The CEHS grant enabled me to pursue research that turned out to be pivotal for my dissertation. I am deeply grateful to the association for this opportunity, the value of which I did not even anticipate when I applied back in January.
I spent a total of five weeks in Germany between June 15 and July 23, 2025. I began with a two-week research trip in the Bundesarchiv in Koblenz, which houses a large portion of the Radziwill family papers. This noble clan ranked among the wealthiest and most indebted in the Polish-Lithuanian Commonwealth. As such it plays a prominent role in my dissertation titled “Converting Empire: Imperial Russia and the Politics of Debt in the Territories of the former Polish-Lithuanian Commonwealth, 1793-1840s.” Research in this collection was especially rewarding because it offered a unique perspective on how debt shaped state–society relations in this region. The files contained information on the loans that the Radziwill family took from Russian, Prussian, Austrian, Italian and other banks and the attempts of the family representatives to achieve a favorable restructuring of their debts.
I subsequently conducted research for three weeks at the Geheimes Staatsarchiv Preußischer Kulturbesitz in Berlin, which offered a more heterogeneous collections of sources. I consulted a number of collections that contained papers on government deliberations over the property of indebted noblemen from the Polish-Lithuanian Commonwealth. The archives of several ministries and provincial authorities shed light on the triangular relationship between the Russian authorities, their Prussian counterparts, and the Polish-Lithuanian nobility from the 1790s onwards. Especially rich was the collection that included correspondence between Russian and Prussian authorities on the numerous property affairs that emerged after the arrival and subsequent departure of Napoleon’s armies.
The material I gathered will provide the backbone for two of my dissertation chapters.
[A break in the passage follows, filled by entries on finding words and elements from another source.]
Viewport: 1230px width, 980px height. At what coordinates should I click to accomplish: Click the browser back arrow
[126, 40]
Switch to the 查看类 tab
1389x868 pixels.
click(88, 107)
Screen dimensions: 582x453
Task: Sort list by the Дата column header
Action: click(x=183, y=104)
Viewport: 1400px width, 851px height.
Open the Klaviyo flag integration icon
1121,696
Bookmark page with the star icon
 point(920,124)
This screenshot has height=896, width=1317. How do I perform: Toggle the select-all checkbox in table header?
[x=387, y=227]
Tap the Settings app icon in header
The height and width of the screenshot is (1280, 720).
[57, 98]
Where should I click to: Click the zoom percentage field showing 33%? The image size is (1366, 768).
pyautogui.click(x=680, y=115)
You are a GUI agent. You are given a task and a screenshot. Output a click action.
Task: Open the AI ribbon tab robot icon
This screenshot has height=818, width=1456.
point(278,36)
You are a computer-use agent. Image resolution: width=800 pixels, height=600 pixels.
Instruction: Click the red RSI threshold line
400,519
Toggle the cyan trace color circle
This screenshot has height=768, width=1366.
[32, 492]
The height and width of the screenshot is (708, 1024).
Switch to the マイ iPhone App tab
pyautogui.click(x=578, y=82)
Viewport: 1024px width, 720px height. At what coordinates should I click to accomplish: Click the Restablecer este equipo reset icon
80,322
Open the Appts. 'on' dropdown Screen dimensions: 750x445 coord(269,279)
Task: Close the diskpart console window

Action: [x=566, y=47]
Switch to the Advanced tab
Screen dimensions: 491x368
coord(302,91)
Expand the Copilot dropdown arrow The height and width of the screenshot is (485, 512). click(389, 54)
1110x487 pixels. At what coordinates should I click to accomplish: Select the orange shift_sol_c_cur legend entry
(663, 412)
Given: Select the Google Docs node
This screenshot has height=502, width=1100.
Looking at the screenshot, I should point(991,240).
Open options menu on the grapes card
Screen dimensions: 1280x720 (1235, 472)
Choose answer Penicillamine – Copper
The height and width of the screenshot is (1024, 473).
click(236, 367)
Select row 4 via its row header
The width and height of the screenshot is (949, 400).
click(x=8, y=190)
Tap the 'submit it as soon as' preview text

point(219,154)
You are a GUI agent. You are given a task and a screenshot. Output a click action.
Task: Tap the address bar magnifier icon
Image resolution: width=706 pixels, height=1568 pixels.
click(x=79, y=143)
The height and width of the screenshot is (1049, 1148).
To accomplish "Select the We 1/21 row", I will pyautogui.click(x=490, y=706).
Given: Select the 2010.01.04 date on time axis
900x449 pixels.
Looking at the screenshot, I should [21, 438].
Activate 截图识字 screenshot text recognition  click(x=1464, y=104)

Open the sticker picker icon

One chapter studies the complex interactions between Polish-Lithuanian noble families, the Russian imperial state, and domestic and international banks. The Radziwill case illustrates well the politics and culture of debt and hence the material from Koblenz has helped me craft a narrative that showcases the agency of the numerous historical actors implicated in the credit networks.
A second chapter focuses on private debt as a key component of the diplomatic processes that played out during and after the Second and Third Partitions of the Polish-Lithuanian Commonwealth. While my work focuses primarily on the activity of Russian diplomats, the material from the Geheimes Staatsarchiv, sheds light on the perspective and crucial intervention of the Prussian state as manager of the debts contracted by noble families in the Polish-Lithuanian Commonwealth.
Once again, I am deeply grateful for this opportunity!